NHS Review Deliberately Excludes Studies That Prove That Hormone Treatments for Trans Youth Work
NHS England is violating fundamental scientific principles in its support for stopping gender affirming treatment of young people. They have excluded 97% of all trans studies to say care doesn't work. Transphobes have taken over the system.
As part of a public consultation on making masculinizing and feminizing hormones (MAF) “non-routine” for those under 18, NHS England published an Equality and Health Inequalities Impact Assessment (EHIA) dated 9 March 2026, arguing there is “very limited evidence” on safety and outcomes for young people and proposing that new prescriptions should not be routinely available through youth services.
But here's the problem: The underpinning clinical evidence reviews were designed in a way that virtually guaranteed “no evidence” conclusions.
Erin in the Morning docments that the review criteria excluded most of the real-world treatment pathway used internationally, particularly studies where puberty blockers were initiated first and hormones added later (often with an overlap period), a pattern associated with the so-called Dutch protocol.

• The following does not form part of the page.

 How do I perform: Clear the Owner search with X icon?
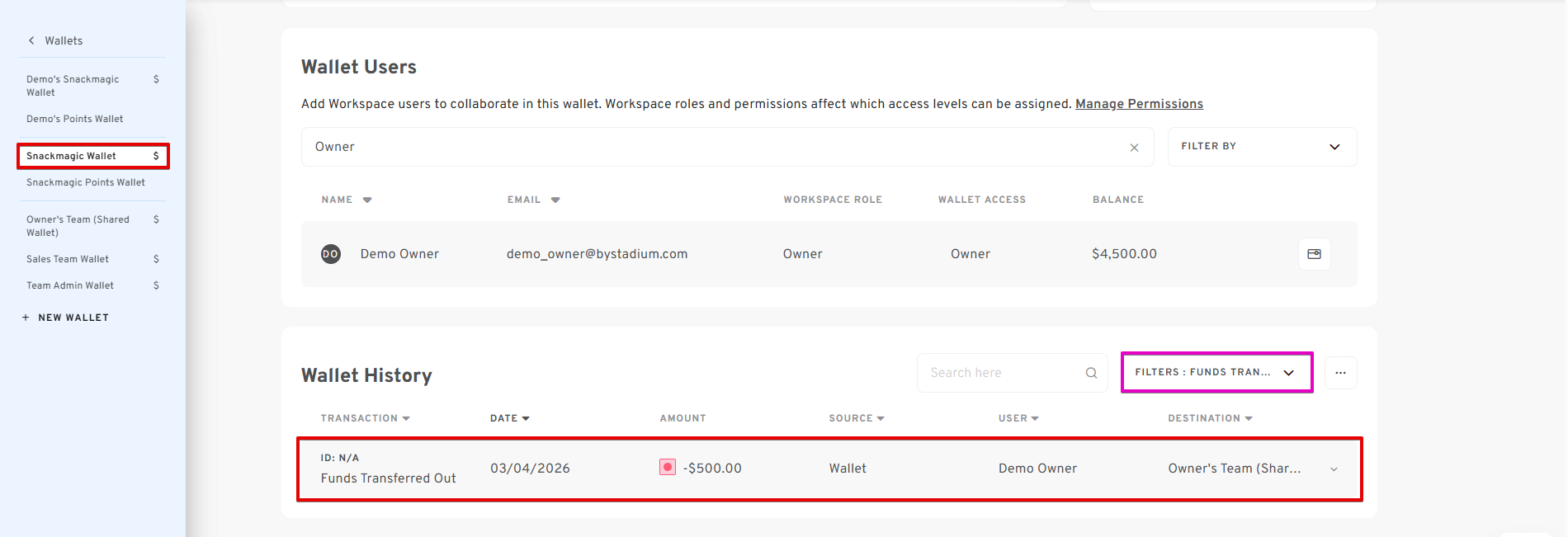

This exclusion removed much of the most relevant adolescent literature from consideration and then treated the resulting scarcity as proof the evidence base is weak.

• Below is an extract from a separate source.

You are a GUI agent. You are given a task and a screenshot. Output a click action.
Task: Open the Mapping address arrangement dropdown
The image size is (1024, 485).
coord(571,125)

Alejandra Caraballo summarized the tactic over at Bluesky:
The NHS reviews reportedly screened 547 full-text papers but included only 17 (about a 96.9% exclusion rate), and split “hormones for trans adolescents” into ten fragmented reviews by regimen and by binary vs non-binary categories, leading, she says, to zero included studies in the non-binary sub-reviews because the literature rarely disaggregates outcomes that way.
She also shows that large prospective studies were excluded because cohorts weren’t separated into the highly specific subgroupings demanded by the review design.

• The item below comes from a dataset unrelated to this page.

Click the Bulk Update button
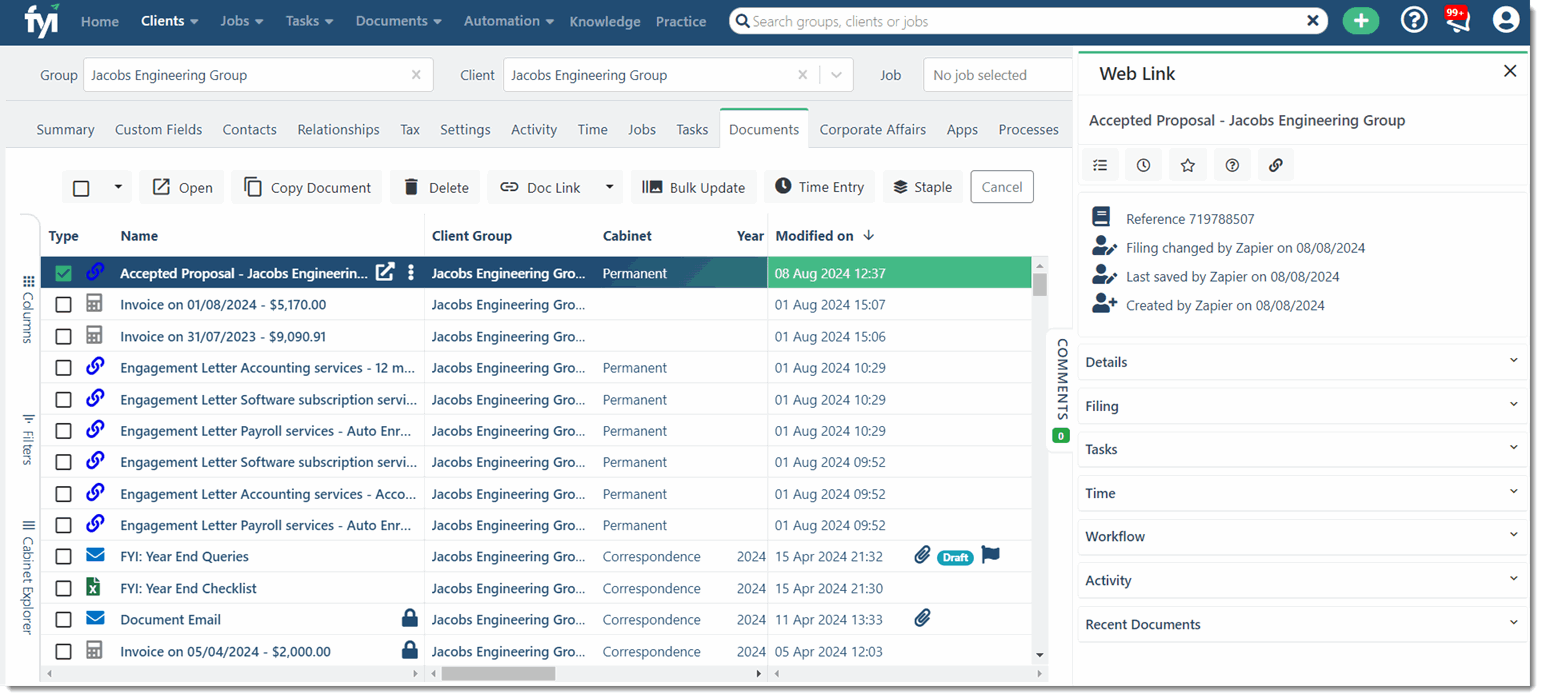1542x698 pixels. (x=693, y=187)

NHS England has created an “absence of evidence” created by overly narrow inclusion rules to justify restricting care. The fact is that most experts in the field, and trans youth and their families, know that such support does help.
Pink News reports that, within the same EHIA process, NHS England also confirmed it is separately reviewing evidence on HRT for trans adults. You can bet they will fix the numbers again in order to stop trans people from getting the help they need.